At some point, I graduated from slathering to simply spreading a light sheen. The breadbasket began to sit at the center of table untouched. I forgot how wonderful really good bread — nutty and warm to the touch, crisp crusted and sour-sponged, topped with sweet, creamy, salt-studded butter — could be.
Instead, I began to see my longing for the breadbasket as a moral failing. My mind stuck on calories. I learned to take stock of my day’s consumption; reviewing, justifying, compensating for my choices. I studied restaurant menus, trying to decipher which entree would gain an approving nod from my father, whose subtle hints at my growing body’s softness echoed through my mind whenever I craved carbs or cream sauce.

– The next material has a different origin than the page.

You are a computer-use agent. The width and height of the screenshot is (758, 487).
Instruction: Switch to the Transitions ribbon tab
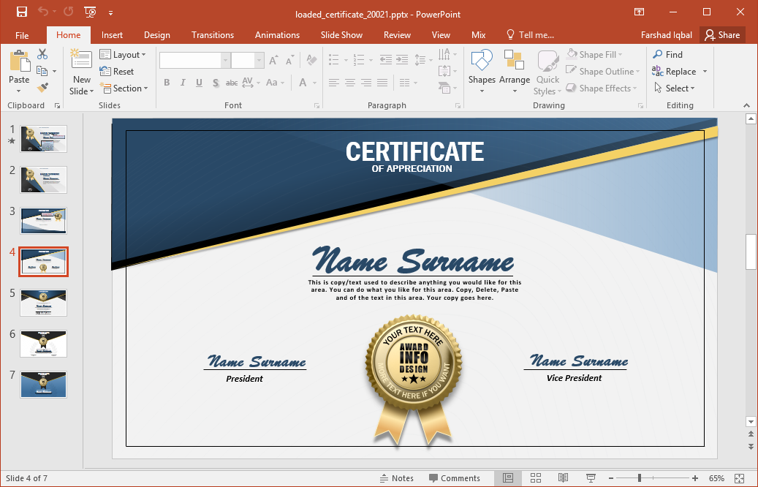[x=212, y=34]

I tried to model my mother’s perpetual half diet, in which she dissected burritos and undressed fried foods of their batter, leaving a half eaten battlefield of pleasure and remorse on her plate. I could never feel satiated by food so stripped of its intention. Instead, I resigned myself to my failure of willpower, unable to control my urges or deny myself the simple satisfaction of simple carbs.
I have since grown into my body, and learned to value its strength. I returned to the breadbasket with reluctance, but I have decided it is power, not weakness, that makes me reach for a slice of bread. It requires resilience to use food as a way to nourish, not punish, my body. Often, that means giving myself the strong chew of good bread, the sound of hard sourdough crust scraping on the roof of my mouth as I crunch into the first bite, teeth sailing through a thick coating of cool butter before hitting the dense crumb of the chewy sponge. The sensual act of eating is not a moral failing, but a pursuit of pleasure for which we are all hardwired. There’s a reason sustaining things in life are called 'bread and butter'--it’s because they are just so goddamn good.
Please, eat your bread with butter. Savor it. Crunch into the crust and melt the fat with the heat of your tongue. Don't cut it with shame or remorse, leave that off the plate and simply enjoy.